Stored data

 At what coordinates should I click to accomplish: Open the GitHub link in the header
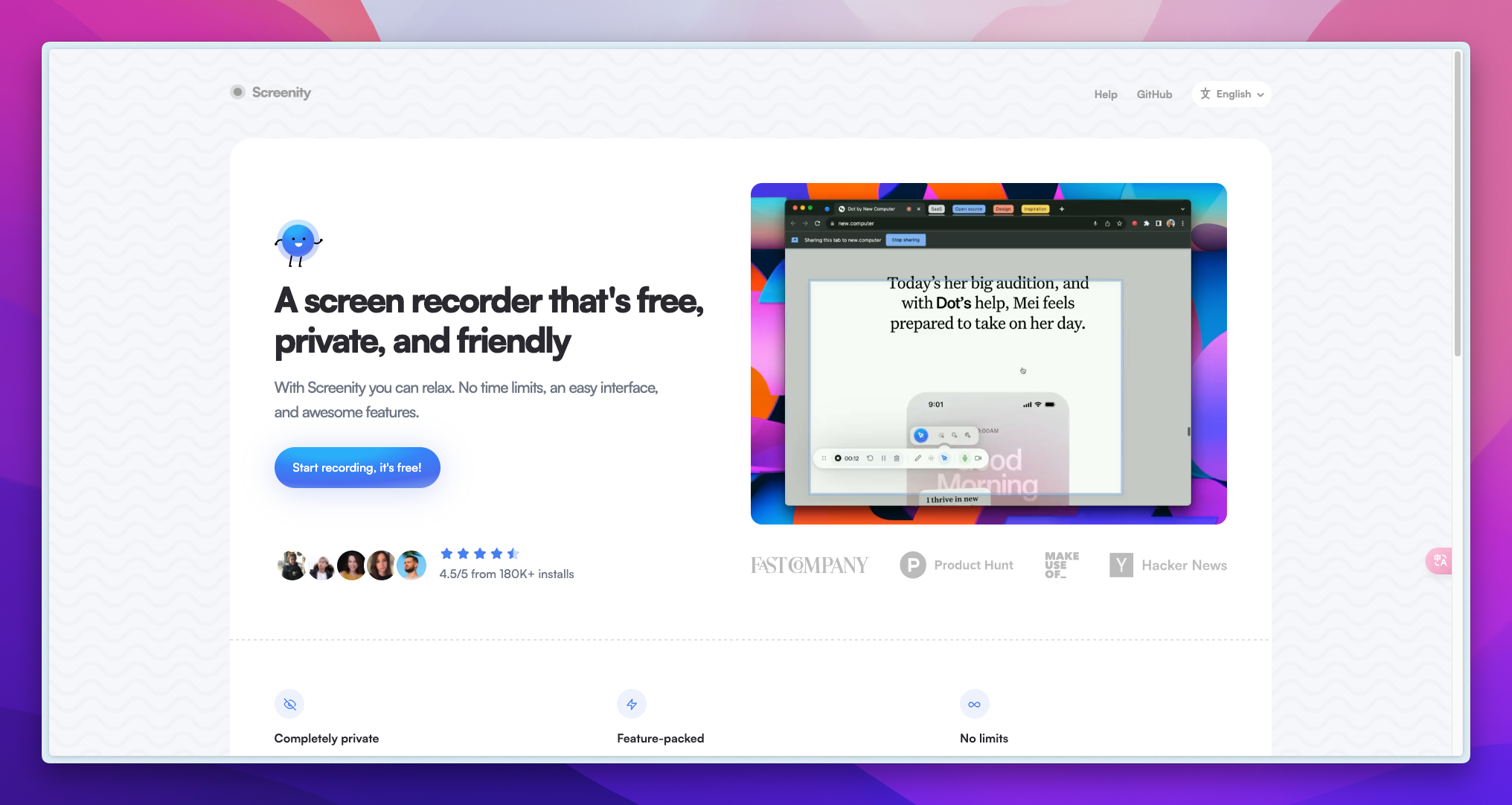coord(1154,94)
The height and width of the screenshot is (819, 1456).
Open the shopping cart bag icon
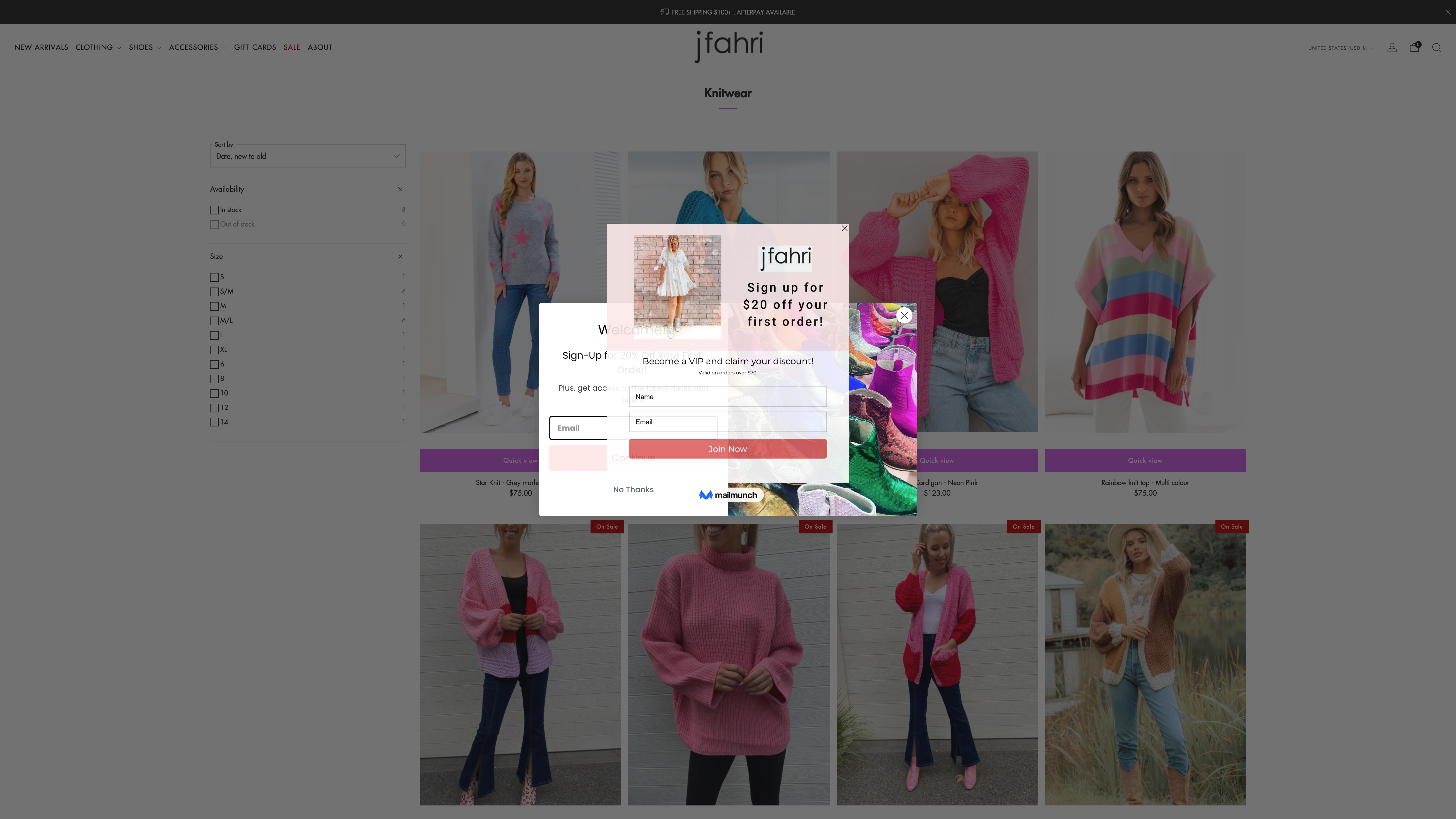coord(1414,47)
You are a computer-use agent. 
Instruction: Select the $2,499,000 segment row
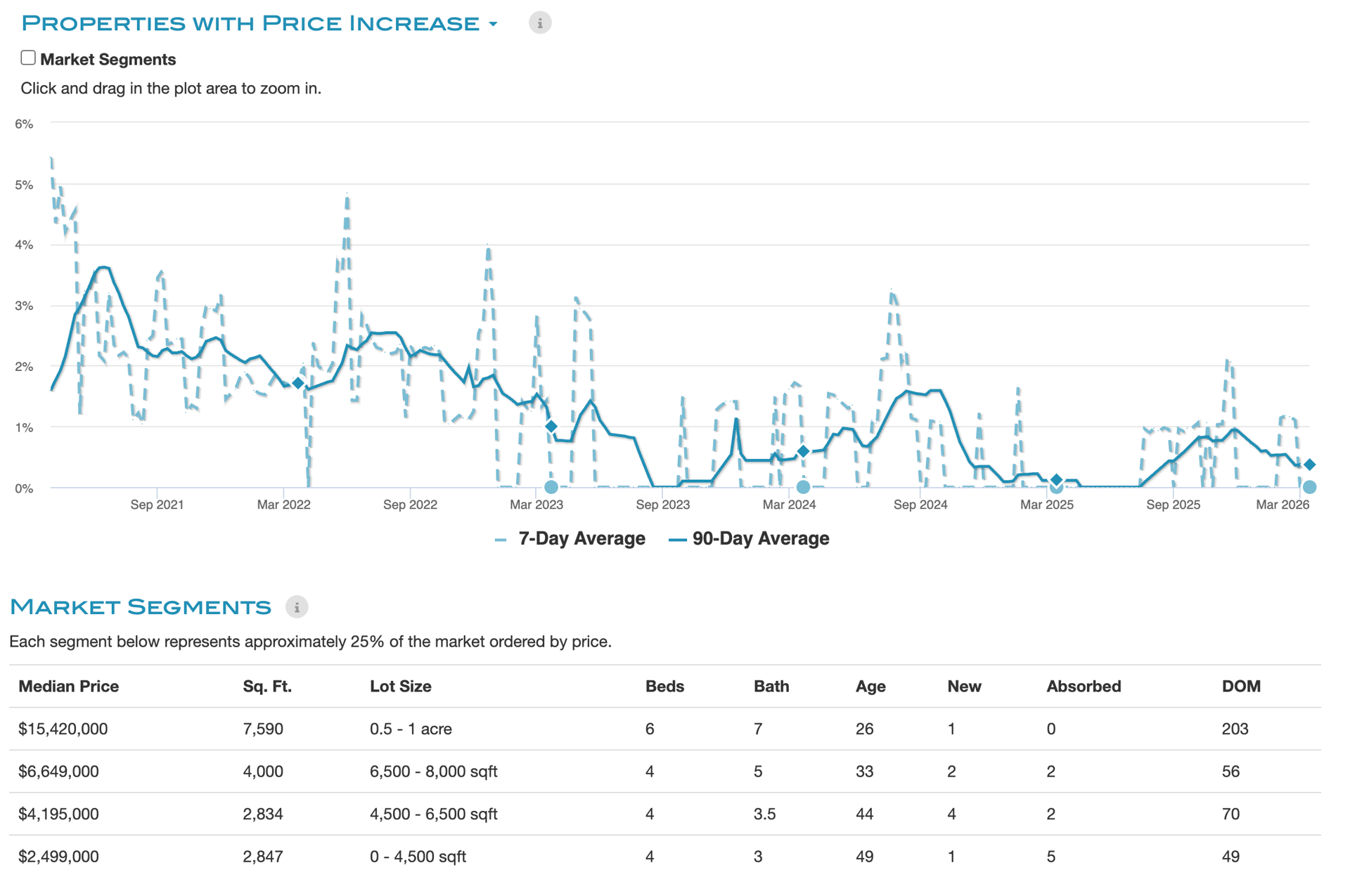(58, 857)
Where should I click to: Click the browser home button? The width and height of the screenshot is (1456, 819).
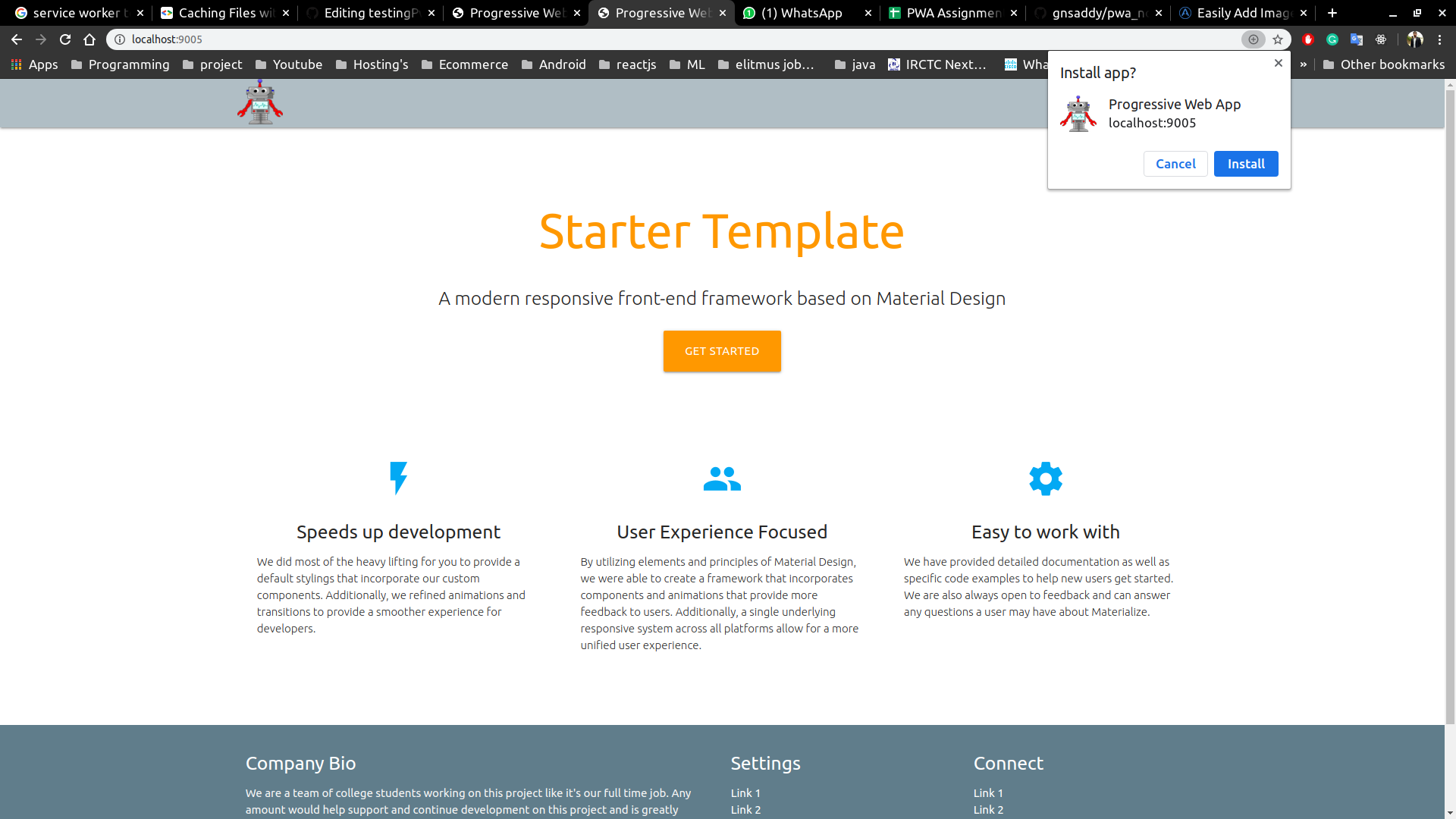(89, 39)
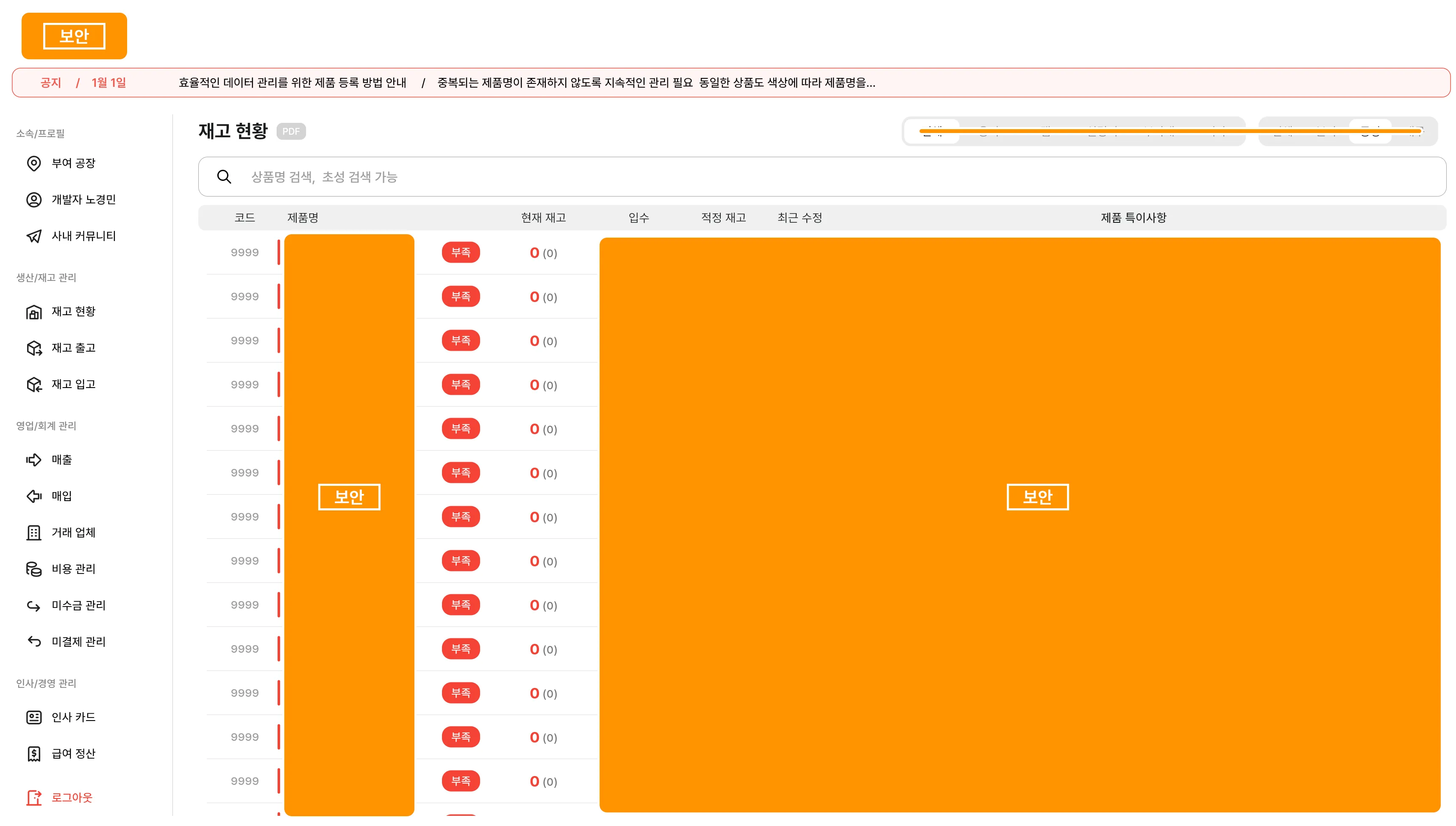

The problem:
Restate, word for word, the entries above, dropping any picture.

Exercise answer:
 At what coordinates should I click to accomplish: Open the GitHub link in the header
coord(1154,94)
The height and width of the screenshot is (819, 1456).
Open the shopping cart bag icon
coord(1414,47)
You are a computer-use agent. 
Instruction: Select the $2,499,000 segment row
(58, 857)
Where should I click to: Click the browser home button? The width and height of the screenshot is (1456, 819).
(89, 39)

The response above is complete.